And how I face them every day...

 

One of the biggest things we face every day is the fear of failing. Whether that is failing at our job, failing as a mother, a father, a friend or as a husband, wife or partner. We all face it. We all go through it. We all doubt ourselves in one way or another.

Something I have faced all of my life is the fear of failure or rejection and that became increasingly apparent when I decided to pursue a career in art.

 

For a lot of artists out there who decide to go at it freelance, they will often break into it slowly whilst still working a part time job etc, because freelancing is damn scary. There is a lot on the line! Not me, I dived straight into it, and here is why… Working a regular job just wasn’t possible for me. I’m being completely open here and public talking about my struggles with mental health. At the time I struggled pretty intensely with agoraphobia and depression. Working a regular job wasn’t possible for me because most of the time leaving the house wasn’t possible for me. Working from home was probably one of my only options back then, so I had to jump in at the deep end. Thankfully, it has worked out so far. Along with it my mental health has improved massively.

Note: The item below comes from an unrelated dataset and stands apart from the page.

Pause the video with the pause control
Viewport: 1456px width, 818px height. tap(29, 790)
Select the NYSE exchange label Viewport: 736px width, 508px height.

I originally thought that working from home was great, I would not have to leave the house, and by thinking like that I was avoiding my problems. It turns out that whilst running a business there are times I would actually need to get out. I had business meetings I needed to get to, and that meant I had to face other people and the outside. Art gave me something to focus on and take my mind away from my troubles and immerse myself into a whole new world of fantasy and creativity. I think because of the problems I had, my fear of failure was amplified ten fold. I am now at a point in my life where anxiety and panic attacks are at the back of my mind, and I have art, my daughter, wife and friends to thank for that.

 

Without realising I was putting my self straight into the firing line for failure and rejection, or at least the perceived feeling of it. Being a freelance artist there is always the fear that just around the corner will be a period of not having any work, there will be people who don’t want to work with you, or clients who are dissatisfied with the work you have done. As well as the fear that after putting everything on the line, and trying to become fully independent of clients, you make zero sales. But the biggest one is the fear that nobody will like your paintings, and you will be rejected. Looked straight past.

 

But what we learn in time is that as long as we keep going, keep following our dreams and ambitions we can never truly fail. True failure is when we give up and accept failure.

 

Monetary gain, Facebook likes and followers are all materialistic values, and what matters the most is our happiness. Being able to be positive about the progress and art we are making is all that matters to get past this.

 

Don’t give up on your dreams, and don’t listen to anybody that tries to put you down. Especially, don’t listen to your own self-doubt. Not to say you shouldn’t listen to constructive criticism that is intended to help you, because there is a big difference between that and someone who is just out to criticize you.

 

Just do what you love. Success comes after that.